Cous' Biscuit-root
Lomatium cous (S. Wats.) Coult. & Rose
Family: Apiaceae, Parsley
Genus: Lomatium
Synonyms:
Other names: Cous-root desert-parsley
Nomenclature: cous = of the Greek island of Cos
Nativity / Invasiveness: Montana native plant
Edible plant
No medicinal data
Description

General: hairless or short-hairy perennial, stems usually leafless, 10-35 dm tall at maturity. Root short and tuberous-thickened to less often more slender and elongate.

Leaves: mostly basal, 3 times pinnately dissected, the ultimate segments elliptic, blunt-tipped, often crowded, relatively broad in smaller plants, longer, less crowded, and relatively narrower in larger plants, sometimes as much as 15 mm long and 3 mm wide.

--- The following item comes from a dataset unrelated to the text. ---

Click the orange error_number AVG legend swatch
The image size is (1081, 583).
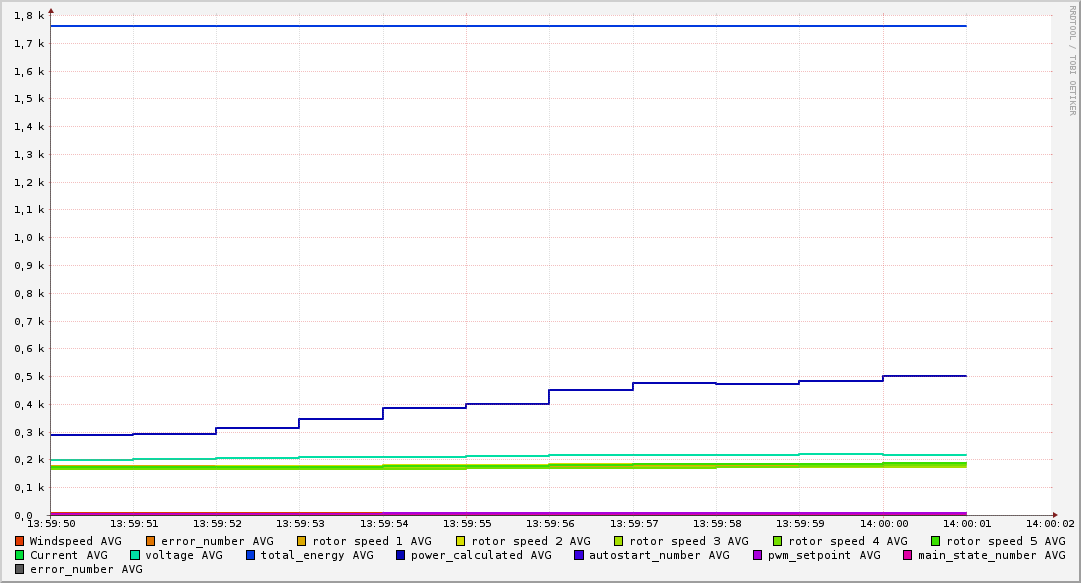151,541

Flowers: yellow, on final stalks 1-3 mm long at maturity. Rays mostly 5-20, elongating unequally, the longer ones 1.5-10 cm long at maturity. Involucre lacking, the involucel bractlets well developed, persistent, broadly oblanceolate to obovate, 2-5 mm long, mostly entire, almost herbaceous to membranous, often partly purplish. May-July.

Fruits: oblong to broadly elliptic, 5-12 mm long, 3-5 mm wide, smooth or often granular-roughened especially when young, the side wings about equaling or a little narrower than the body.


Distribution

Dry, open, often rocky slopes and flats, often with sagebrush, foothills to montane zone, in w., c. and n.e. parts of MT. Also in OR, WA, ID and WY.
Edible Uses

The root of cous' bisquitroot is edible, as are all bisquitroots, raw or cooked. It is usually peeled before being eaten. The root can be dried and ground into a powder and then be mixed with cereal flours or added as a flavoring to soups etc. Whole roots were sun dried and stored for future food use by native tribes. They were also pulverized, moistened, partially baked, mixed in water and eaten as soup. When dug up in the spring it has a parsnip-like flavor. The seeds are most likely used as an aromatic flavoring in cooked foods.